== Try it ==
Each line below from the line with "Close the dialog with the X icon" to the line with "Given: Click the" must be copied exactly, including those two, and no picture may appear in the copy.

== Records for the exercise ==
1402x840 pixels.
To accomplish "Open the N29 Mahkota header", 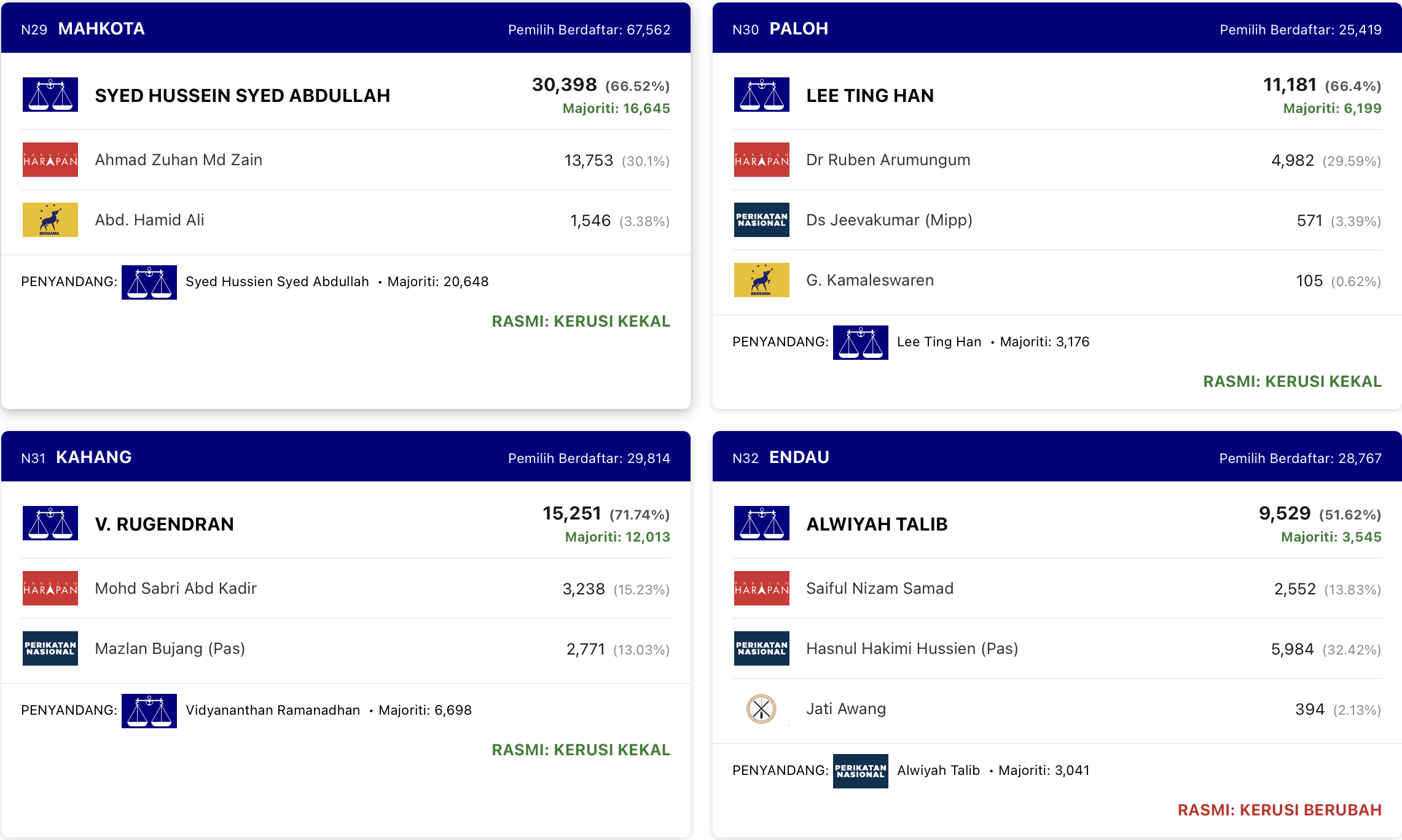I will point(346,28).
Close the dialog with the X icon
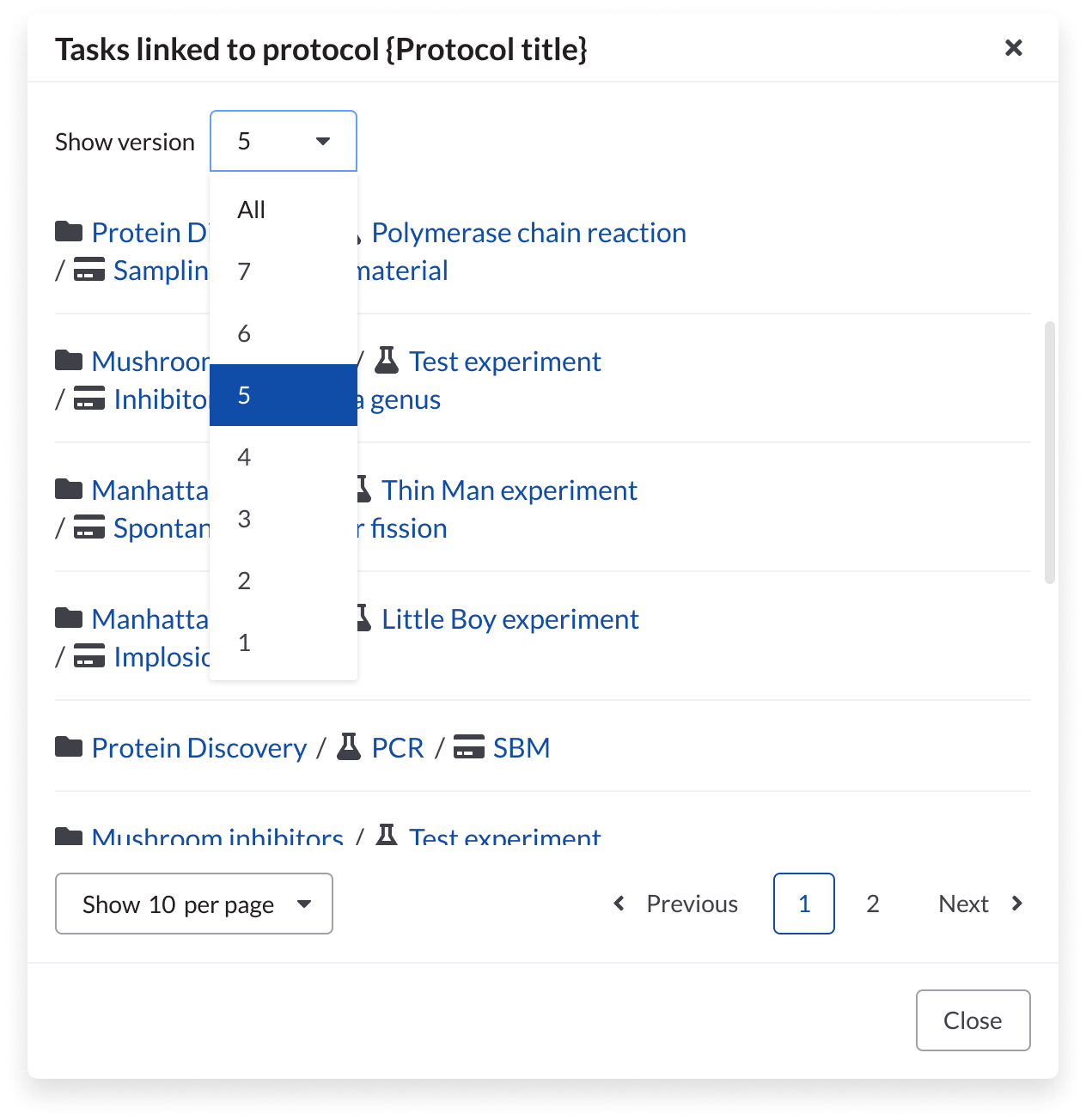This screenshot has height=1120, width=1086. pos(1014,48)
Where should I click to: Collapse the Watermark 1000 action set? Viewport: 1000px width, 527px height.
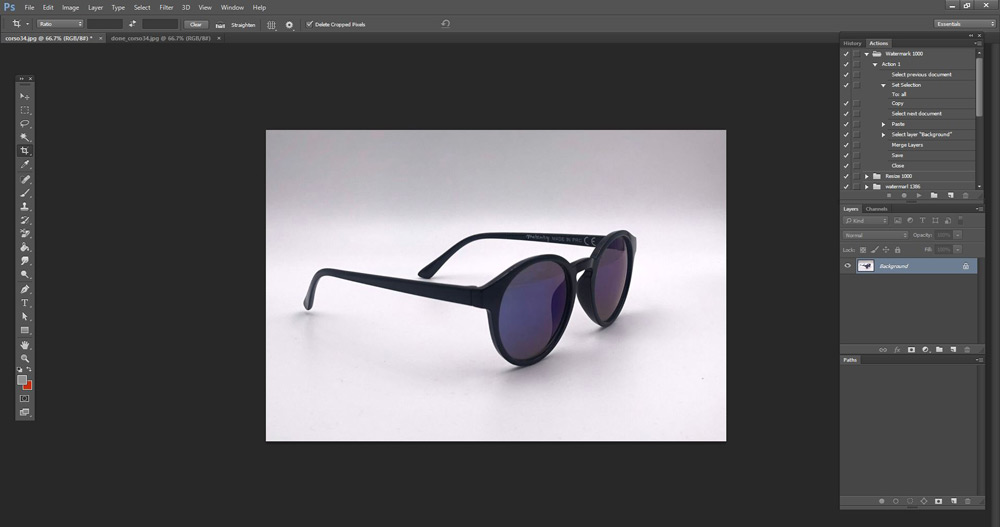coord(867,54)
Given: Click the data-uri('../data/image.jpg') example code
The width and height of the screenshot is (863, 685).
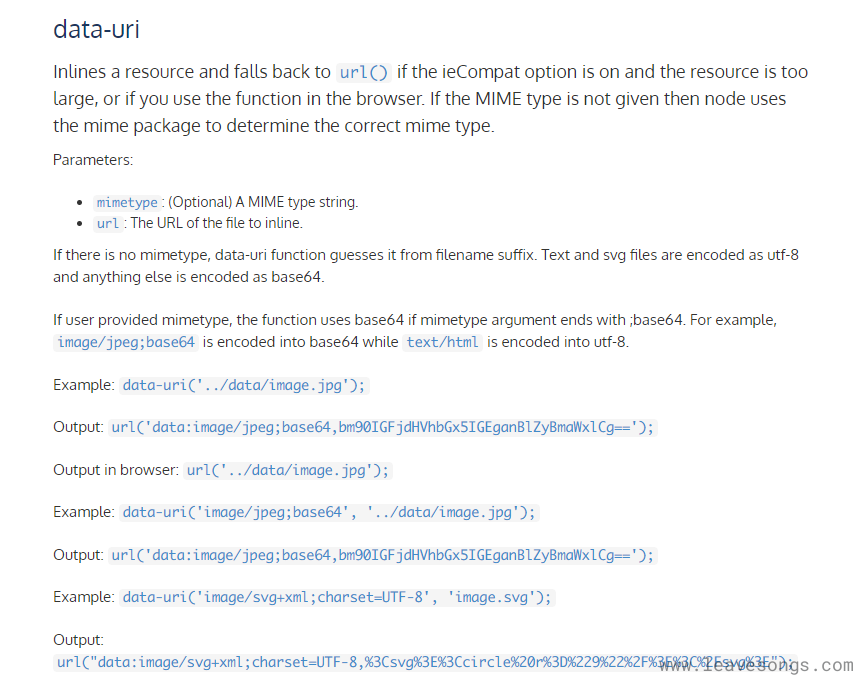Looking at the screenshot, I should coord(245,385).
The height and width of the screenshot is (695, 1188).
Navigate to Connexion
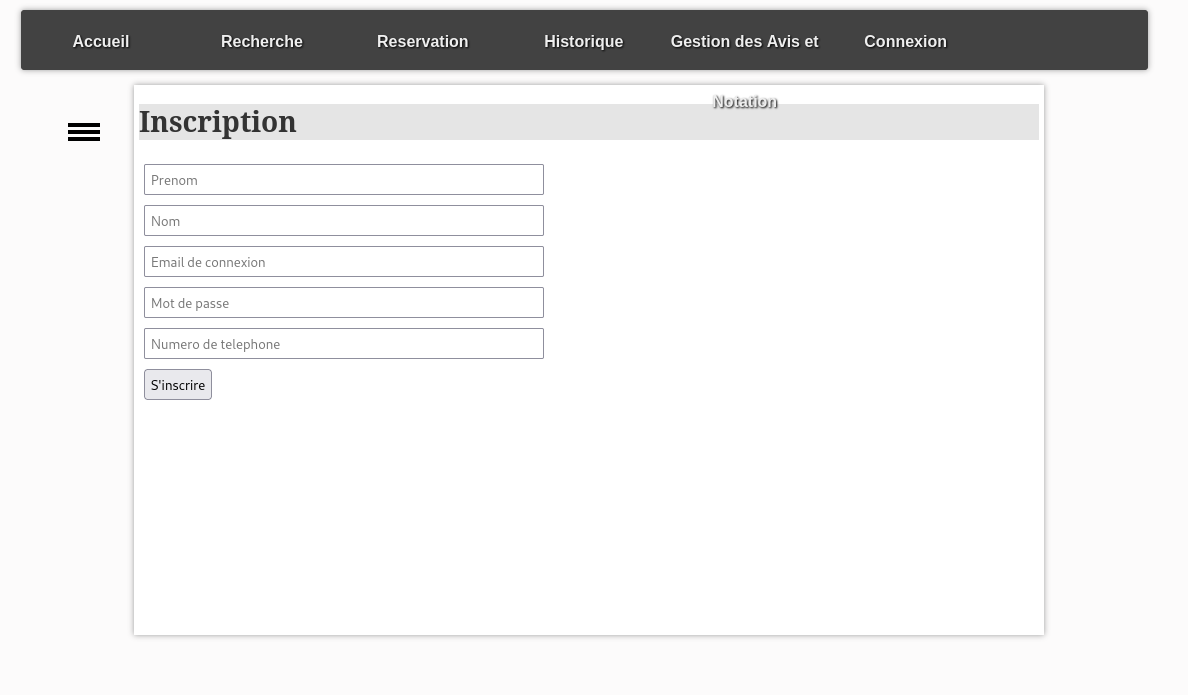point(905,42)
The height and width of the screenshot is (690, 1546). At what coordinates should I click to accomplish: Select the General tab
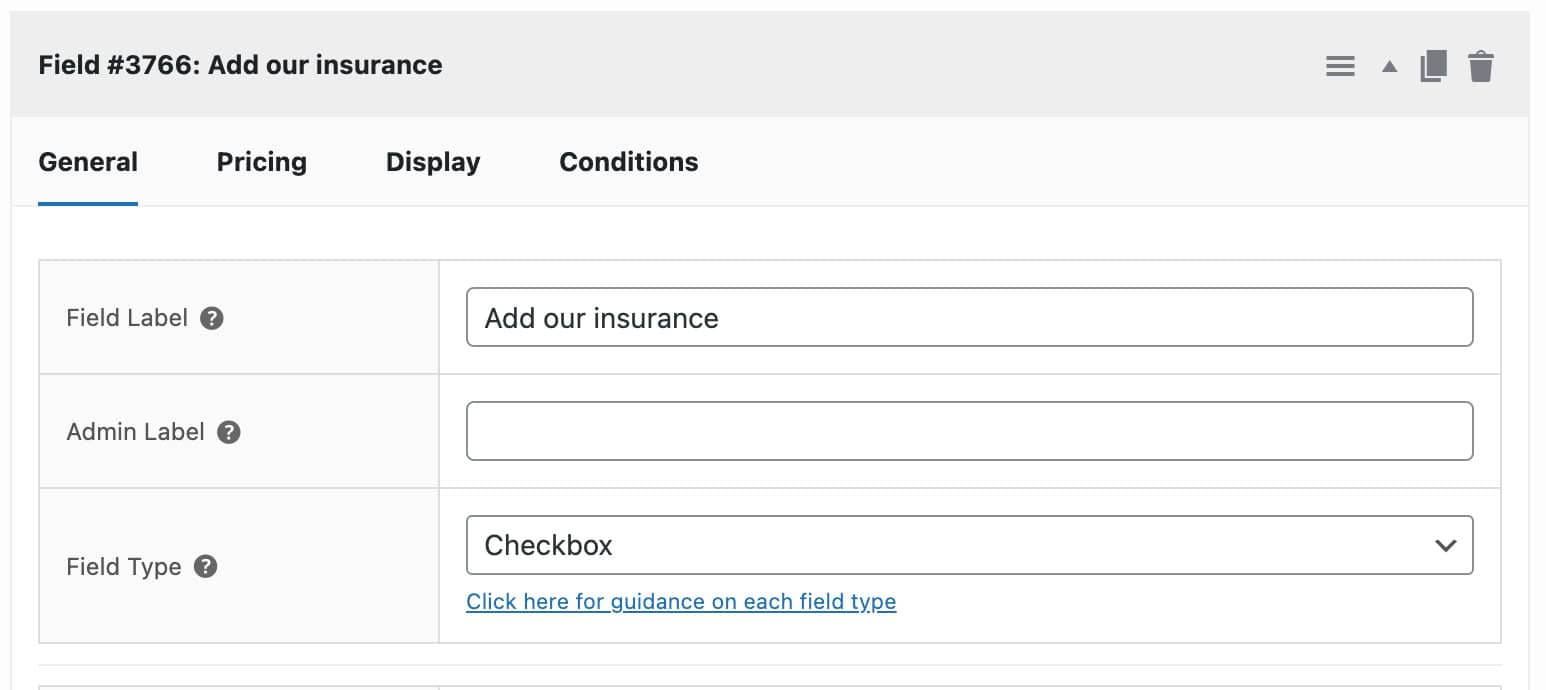click(x=88, y=161)
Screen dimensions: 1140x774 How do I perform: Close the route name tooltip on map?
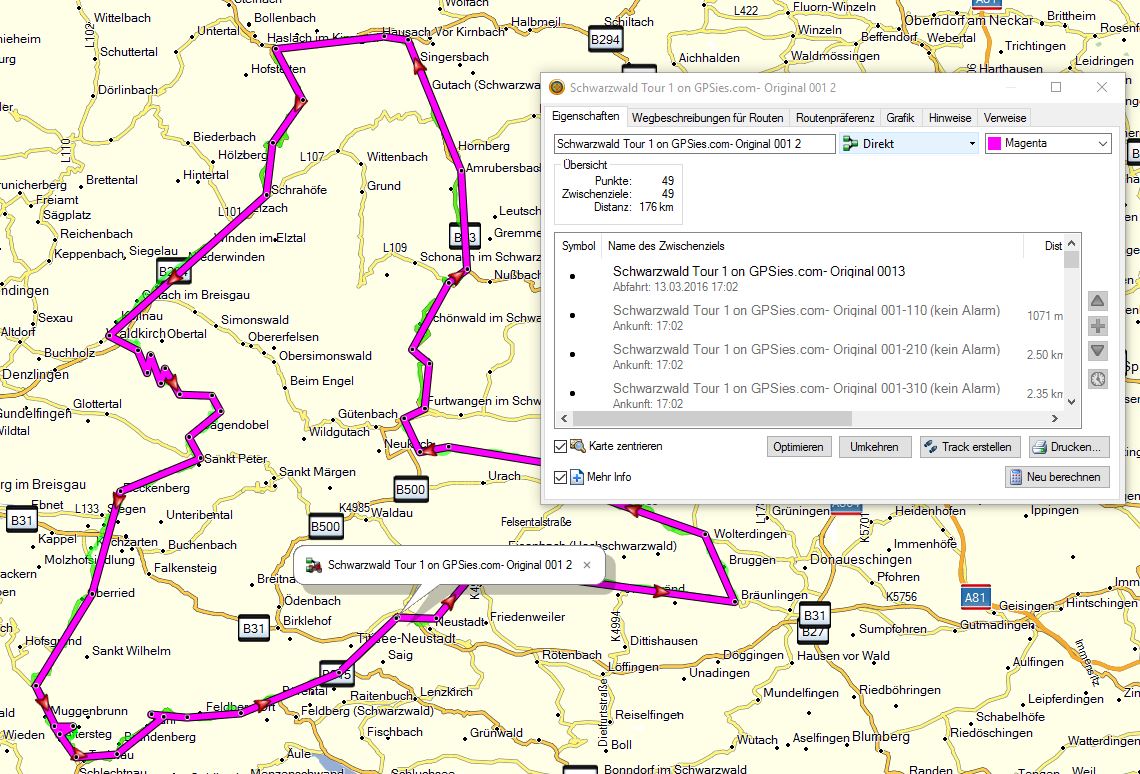pos(588,565)
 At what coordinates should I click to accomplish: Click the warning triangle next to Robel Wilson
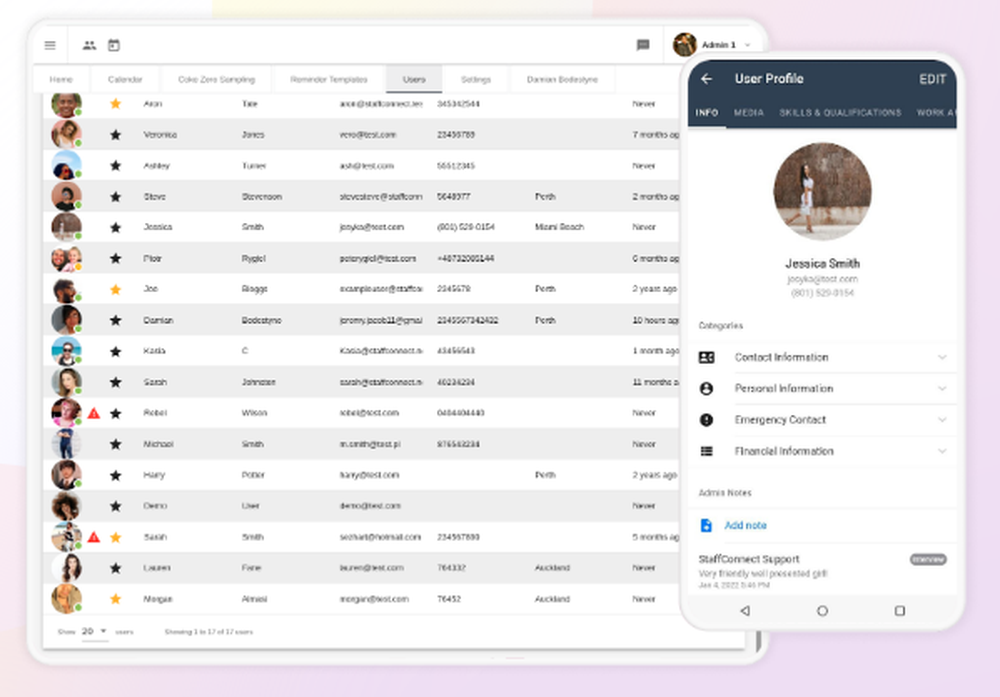[94, 413]
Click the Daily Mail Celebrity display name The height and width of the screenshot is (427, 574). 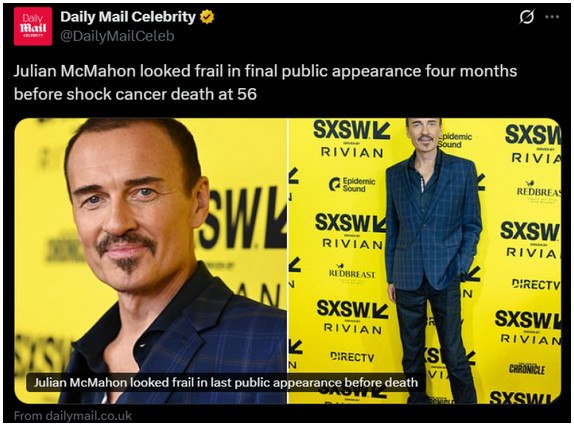tap(128, 17)
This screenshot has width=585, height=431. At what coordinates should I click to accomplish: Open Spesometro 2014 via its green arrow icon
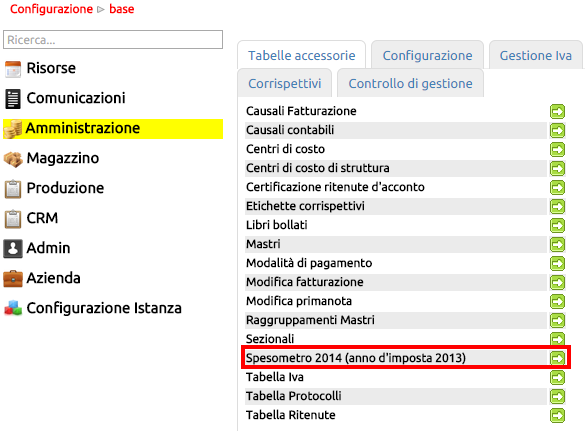(557, 358)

== Answer for this exercise ==
Close the dialog with the X icon
This screenshot has height=1120, width=1086. pos(1014,48)
Where should I click to: Collapse the Watermark 1000 action set? Viewport: 1000px width, 527px height.
coord(867,54)
Given: Click the data-uri('../data/image.jpg') example code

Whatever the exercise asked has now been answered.